All other terms of the Merger Agreement, which was previously filed by the
Company as Exhibit 2.1 to the Company's Current Report on Form 8-K on April
30, 2021, remain unchanged.
The foregoing summary description of the Merger Agreement Amendment is subject
to and qualified in its entirety by reference to the Merger Agreement Amendment,
a copy of which is attached hereto as Exhibit 2.1 and the terms of which are
incorporated herein by reference.
Item 7.01 Regulation FD.
Additional Information and Where to Find It
This communication does not constitute an offer to sell or the solicitation of
an offer to buy any securities or a solicitation of any vote or approval. In
connection with the proposed transaction, on June 25, 2021, Realty Income filed
with the Securities and Exchange Commission (the "SEC") a registration statement
as amended, (the "Registration Statement") on Form S-4 originally filed on
June 4, 2021 , which contains a preliminary joint proxy statement/prospectus,
and each party will file other documents regarding the proposed transaction with
the SEC. The joint proxy statement/prospectus will contain important information
about the proposed transaction and related matters. STOCKHOLDERS ARE URGED TO
READ THE JOINT PROXY STATEMENT/PROSPECTUS (INCLUDING ALL AMENDMENTS AND
SUPPLEMENTS THERETO) AND OTHER RELEVANT DOCUMENTS FILED WITH THE SEC CAREFULLY
IF AND WHEN THEY BECOME AVAILABLE BECAUSE THEY WILL CONTAIN IMPORTANT
INFORMATION ABOUT REALTY INCOME, VEREIT AND THE PROPOSED TRANSACTION.
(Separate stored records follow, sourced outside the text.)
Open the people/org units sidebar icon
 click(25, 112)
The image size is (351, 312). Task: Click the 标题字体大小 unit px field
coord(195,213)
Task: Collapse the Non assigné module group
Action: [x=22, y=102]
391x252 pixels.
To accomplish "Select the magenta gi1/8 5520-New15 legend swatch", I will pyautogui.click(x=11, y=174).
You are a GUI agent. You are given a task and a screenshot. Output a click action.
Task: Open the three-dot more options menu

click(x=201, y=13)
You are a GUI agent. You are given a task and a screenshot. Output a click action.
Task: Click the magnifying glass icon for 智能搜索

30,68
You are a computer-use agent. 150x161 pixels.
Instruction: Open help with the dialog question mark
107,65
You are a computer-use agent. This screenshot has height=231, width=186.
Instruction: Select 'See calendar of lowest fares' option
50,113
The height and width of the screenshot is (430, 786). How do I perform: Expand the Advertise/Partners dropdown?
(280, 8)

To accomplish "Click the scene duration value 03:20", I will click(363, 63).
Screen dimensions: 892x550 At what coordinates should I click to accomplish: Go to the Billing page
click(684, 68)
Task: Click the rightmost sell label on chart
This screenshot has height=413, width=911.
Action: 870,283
Investors and security holders of Realty Income and VEREIT will be able to
obtain free copies of the registration statement, the joint proxy
statement/prospectus and other relevant documents filed by Realty Income and
VEREIT with the SEC through the website maintained by the SEC at www.sec.gov.
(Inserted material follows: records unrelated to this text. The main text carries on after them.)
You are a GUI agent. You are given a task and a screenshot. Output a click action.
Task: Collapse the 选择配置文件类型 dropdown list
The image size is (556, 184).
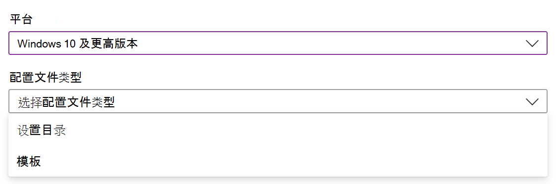pos(278,101)
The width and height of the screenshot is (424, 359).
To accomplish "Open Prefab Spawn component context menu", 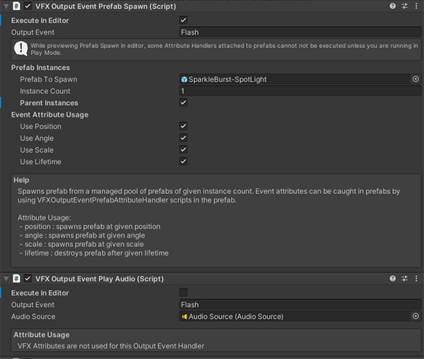I will tap(416, 6).
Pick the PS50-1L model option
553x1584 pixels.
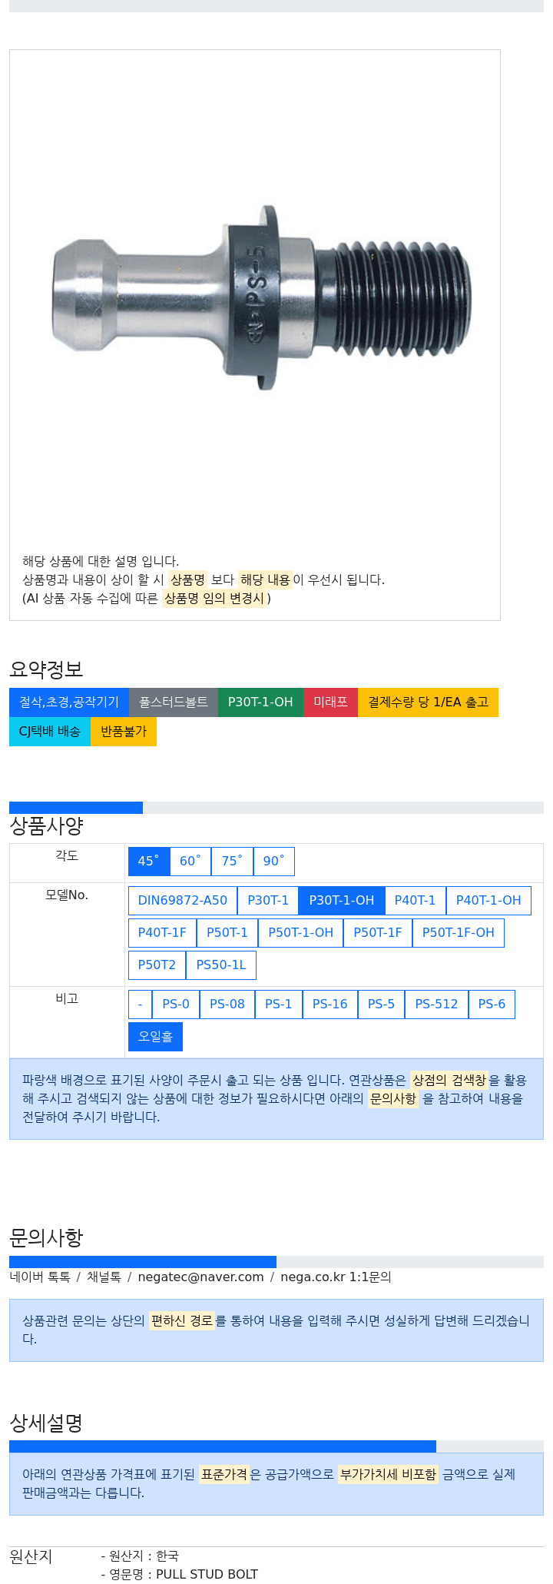(221, 965)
Copies of the documents filed by Realty Income with the SEC are also available
on Realty Income's website at www.realtyincome.com, and copies of the documents
filed by VEREIT with the SEC are available on VEREIT's website at
www.vereit.com.
Realty Income, VEREIT and their respective directors and executive officers may
be deemed to be participants in the solicitation of proxies from Realty Income's
and VEREIT's stockholders in respect of the proposed transaction. Information
regarding Realty Income's directors and executive officers can be found in
Realty Income's definitive proxy statement filed with the SEC on April 1,
2021 . Information regarding VEREIT's directors and executive officers can be
found in VEREIT's definitive proxy statement filed with the SEC on April 15,
2021 . Additional information regarding the interests of such potential
participants will be included in the joint proxy statement/prospectus and other
relevant documents filed with the SEC in connection with the proposed
transaction if and when they become available. These documents are available on
the SEC's website and from Realty Income or VEREIT, as applicable, using the
sources indicated above.
Item 9.01 Financial Statements and Exhibits.
(d) Exhibits.
Exhibit No Description
2.1 Amendment No. 1 to Agreement and Plan of Merger, dated June 25,
2021, by and among Realty Income Corporation, Rams MD Acquisition Sub
I, Inc., Rams Acquisition Sub II, LLC, VEREIT, Inc. and VEREIT
Operating Partnership, L.P.
104 Cover Page Interactive Data File (formatted as inline XBRL and
contained in Exhibit 101)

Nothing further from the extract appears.